---------- Extracted records ----------

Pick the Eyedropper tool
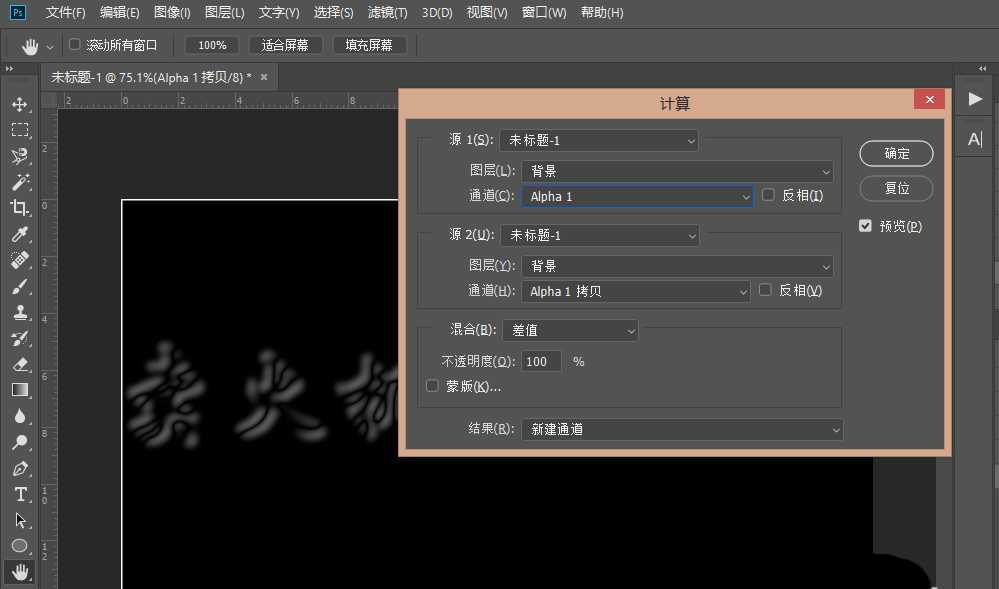(20, 234)
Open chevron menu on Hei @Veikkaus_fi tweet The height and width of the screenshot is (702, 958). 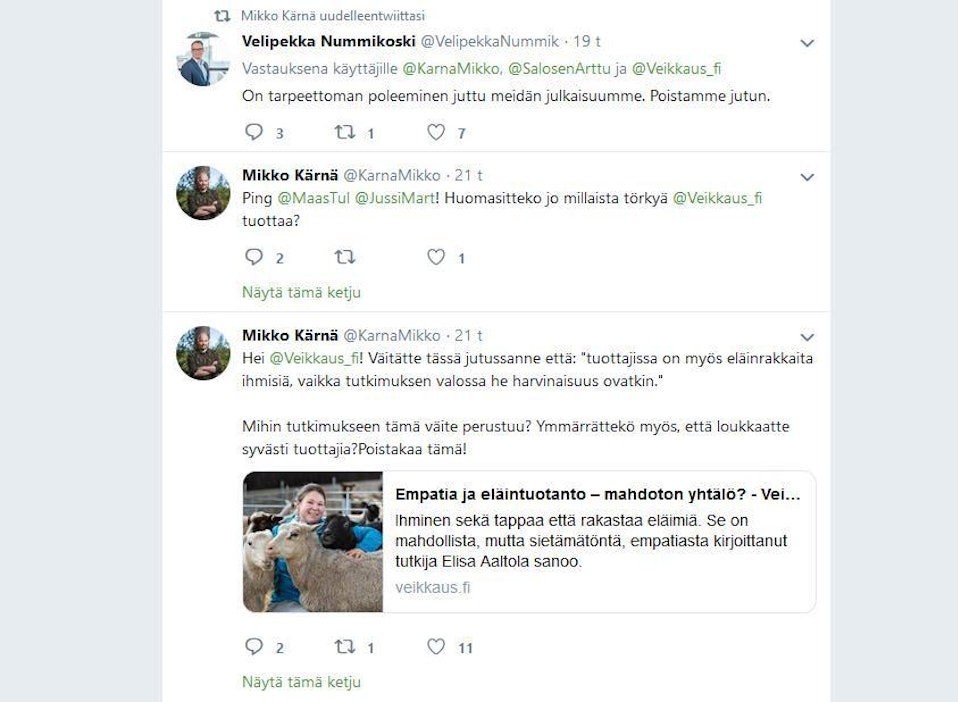coord(807,337)
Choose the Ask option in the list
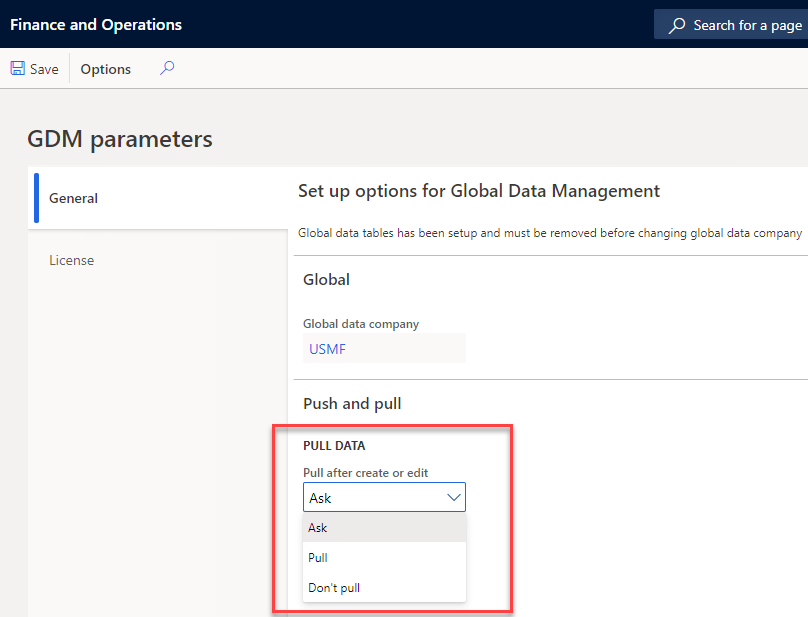This screenshot has width=808, height=617. [x=317, y=527]
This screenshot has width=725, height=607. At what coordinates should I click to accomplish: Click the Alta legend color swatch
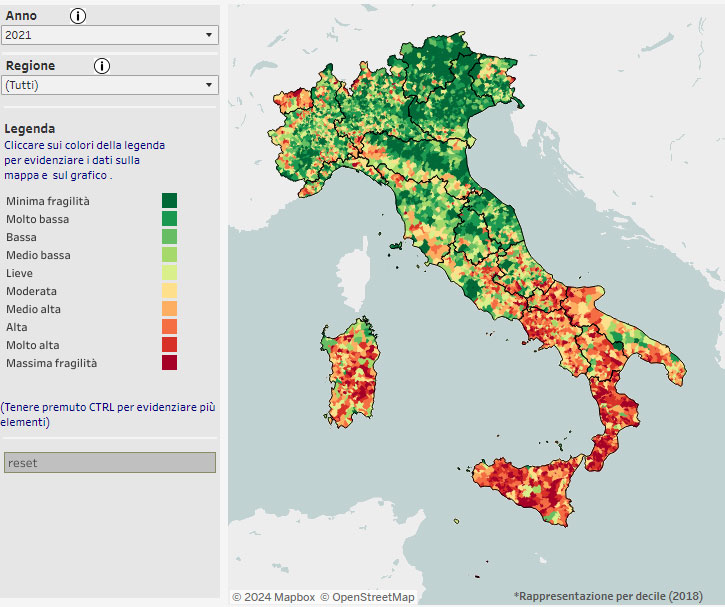pos(169,327)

----------

With the pictures left out, transcribe exactly the lines from the line holding "This screenshot has width=725, height=607." through the closing line of the entries.

This screenshot has width=725, height=607. At what coordinates should I click to accomplish: Click the Alta legend color swatch
pos(169,327)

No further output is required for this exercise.